Collected data entries:
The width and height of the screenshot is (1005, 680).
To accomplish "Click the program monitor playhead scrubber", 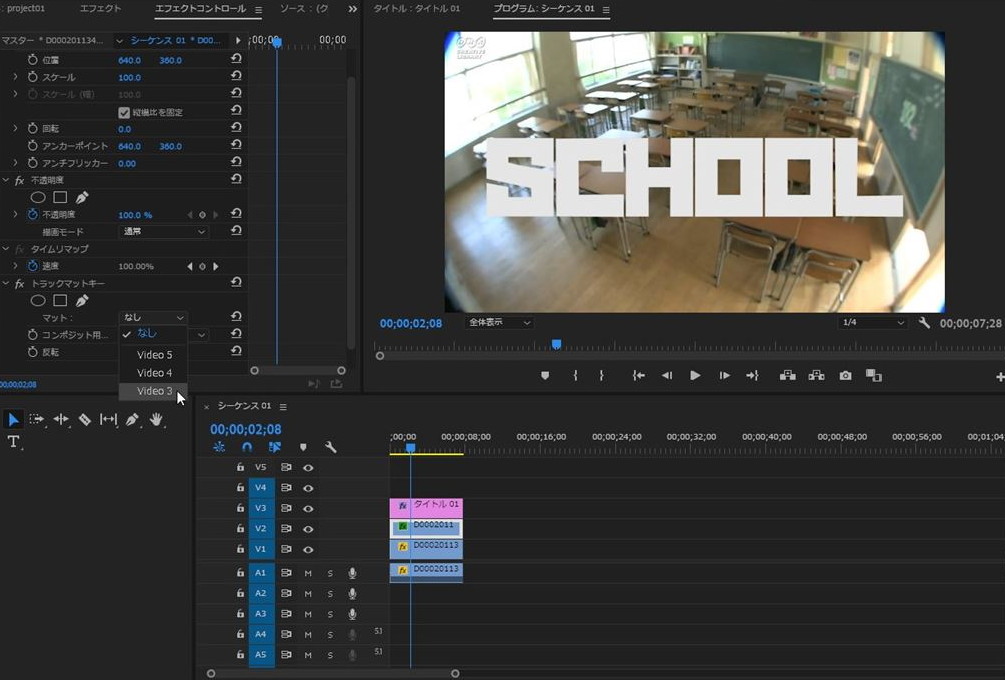I will 556,344.
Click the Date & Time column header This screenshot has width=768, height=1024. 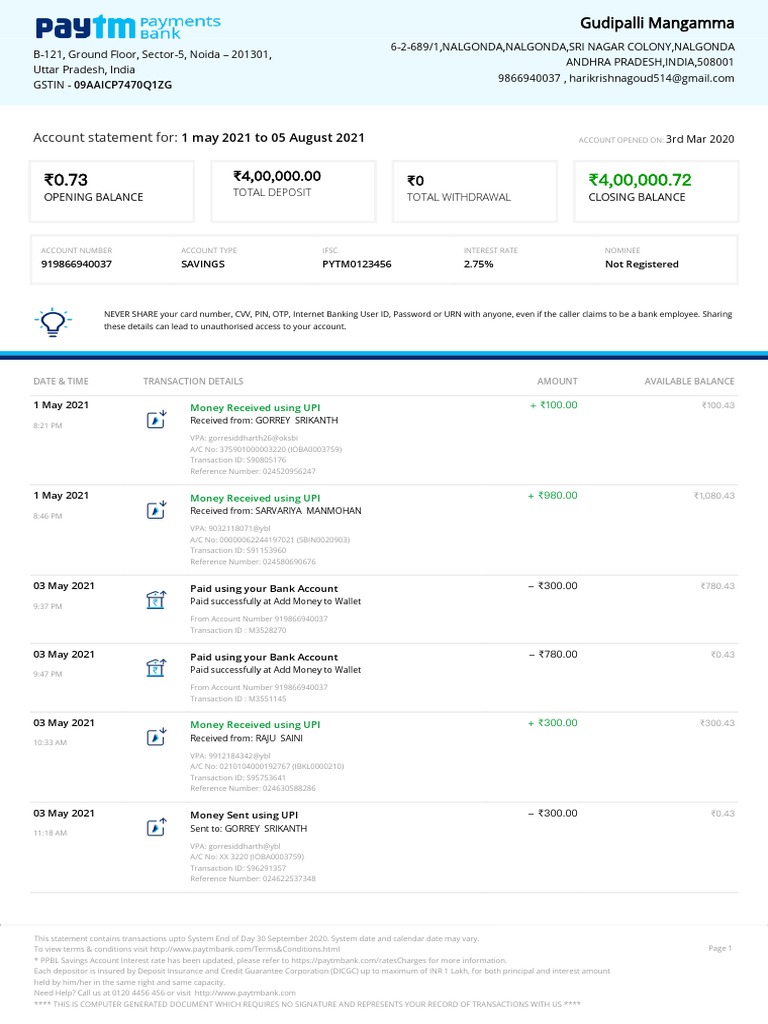pos(61,381)
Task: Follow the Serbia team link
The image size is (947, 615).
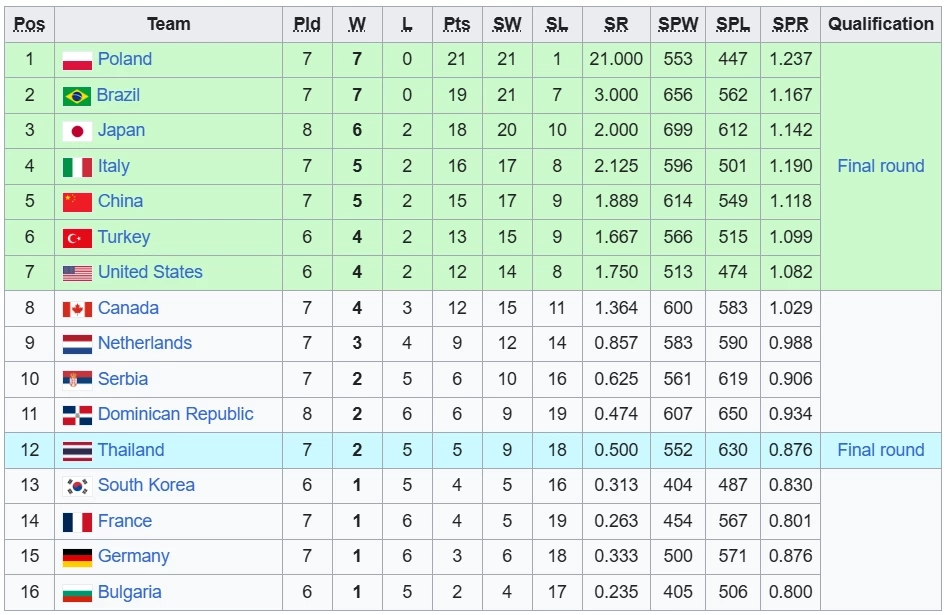Action: (x=122, y=379)
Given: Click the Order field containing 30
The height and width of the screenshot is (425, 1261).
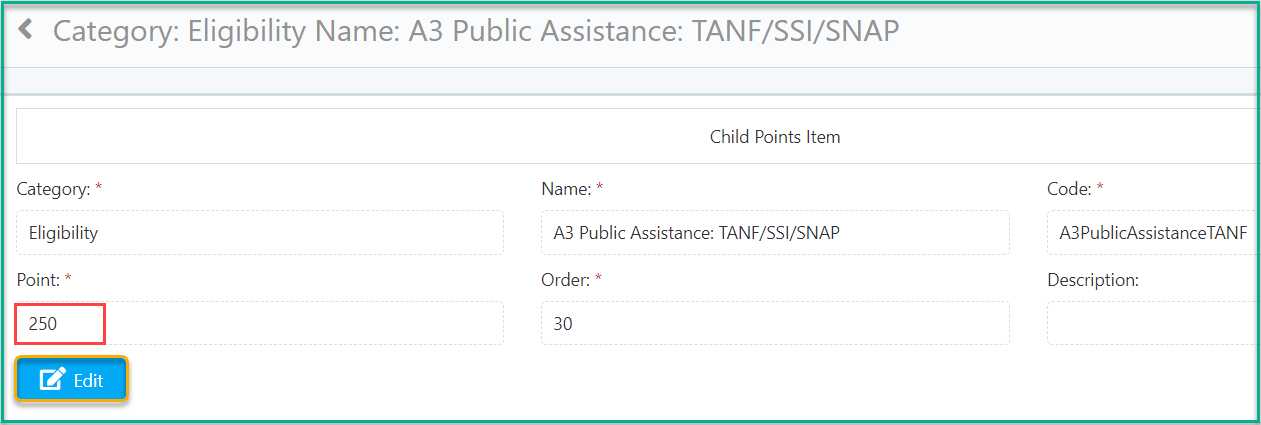Looking at the screenshot, I should point(775,324).
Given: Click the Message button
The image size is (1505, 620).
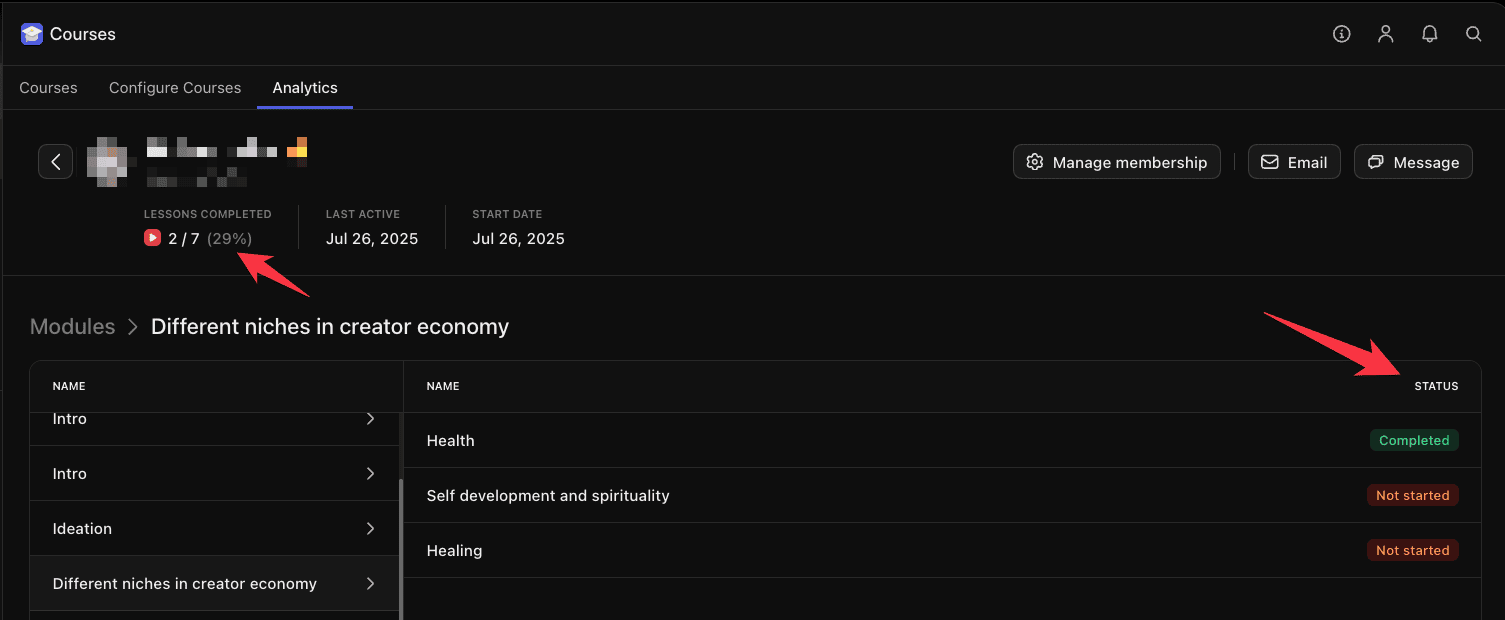Looking at the screenshot, I should pos(1412,161).
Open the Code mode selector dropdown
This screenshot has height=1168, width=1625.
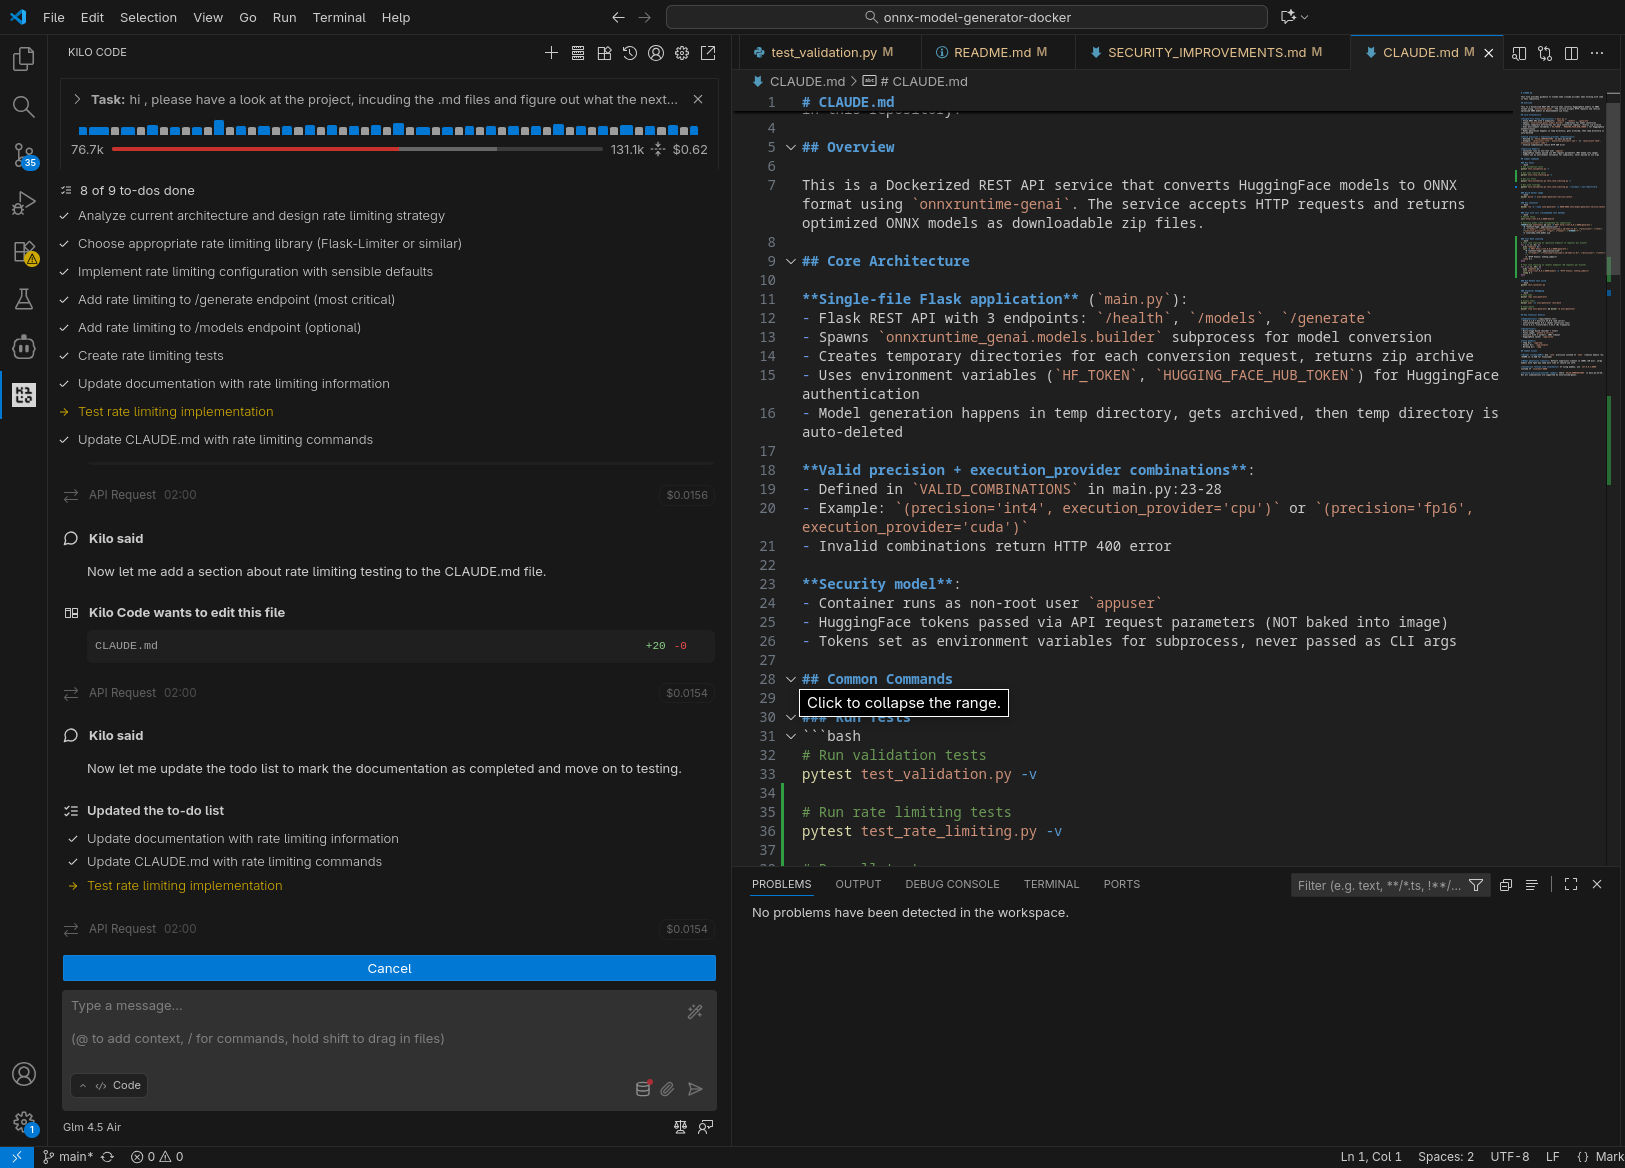coord(110,1086)
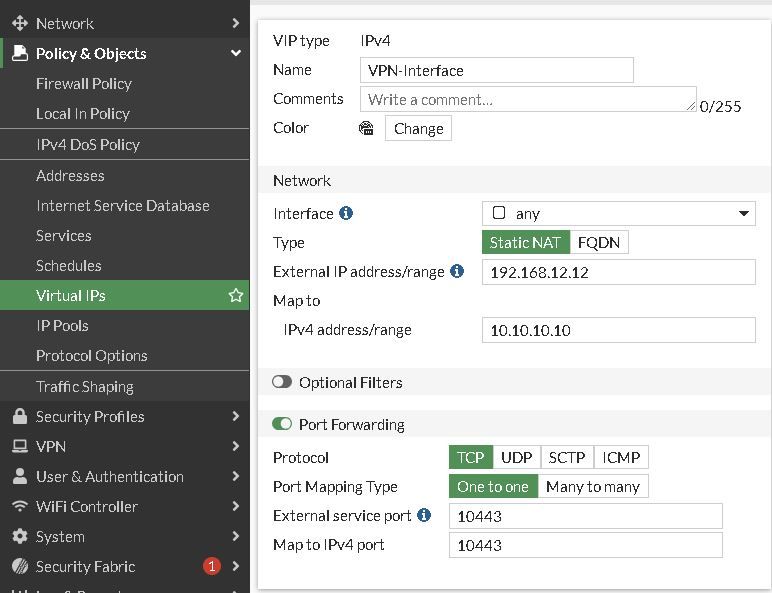The height and width of the screenshot is (593, 772).
Task: Open the Interface dropdown showing any
Action: [x=618, y=214]
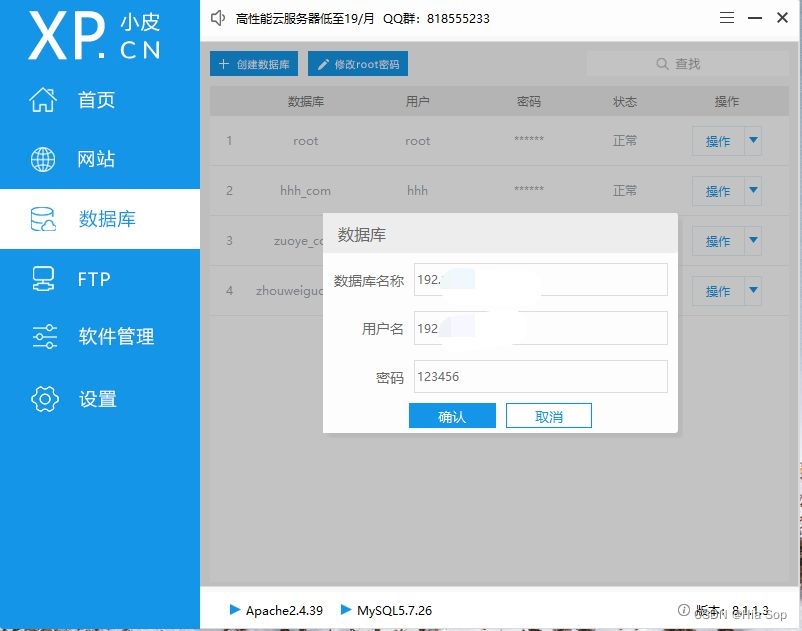Click the 创建数据库 create database button
The image size is (802, 631).
(x=253, y=63)
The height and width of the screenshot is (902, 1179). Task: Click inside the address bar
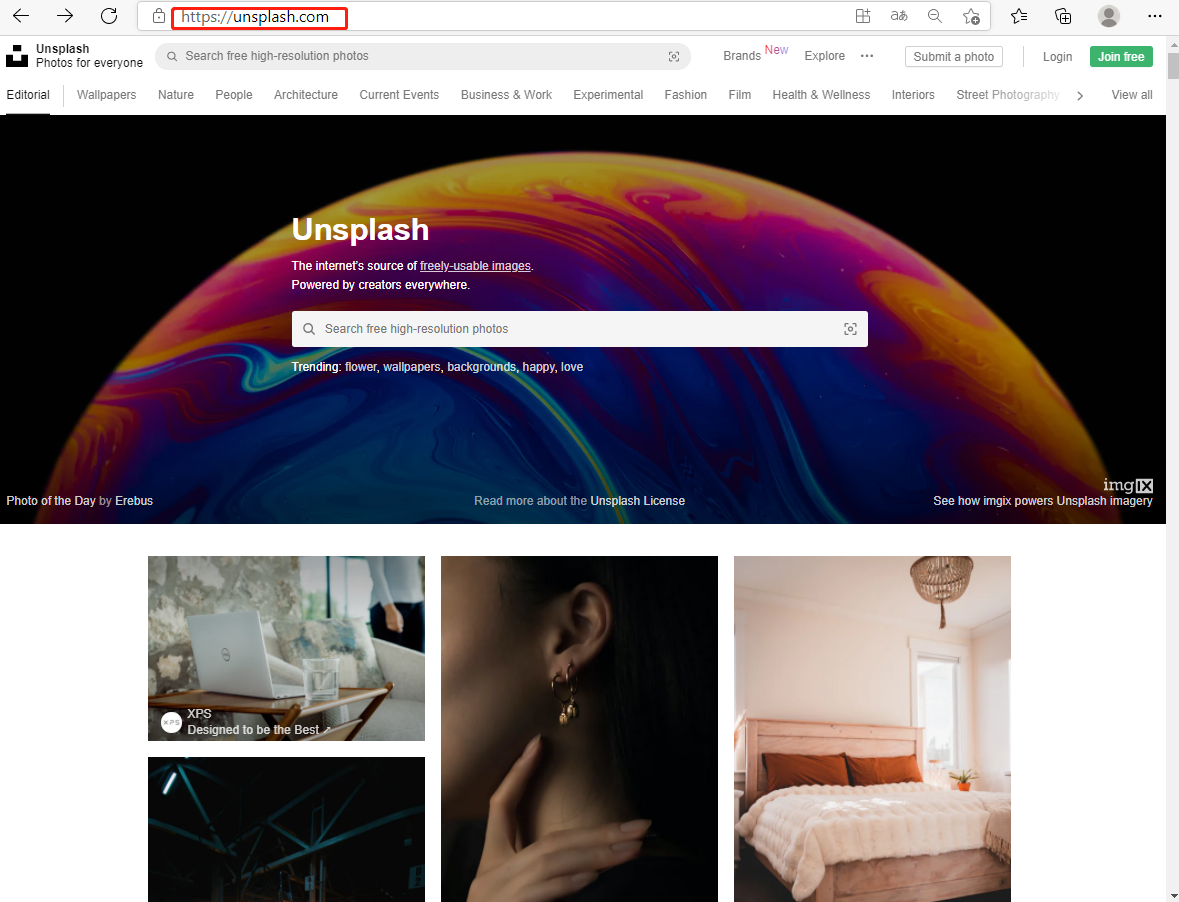[260, 17]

TASK DESCRIPTION
Search the entries above for lines containing the word "Given", and copy each one.

FINISHED TASK
Given: Click the Order field containing 30
Given: Click the Message button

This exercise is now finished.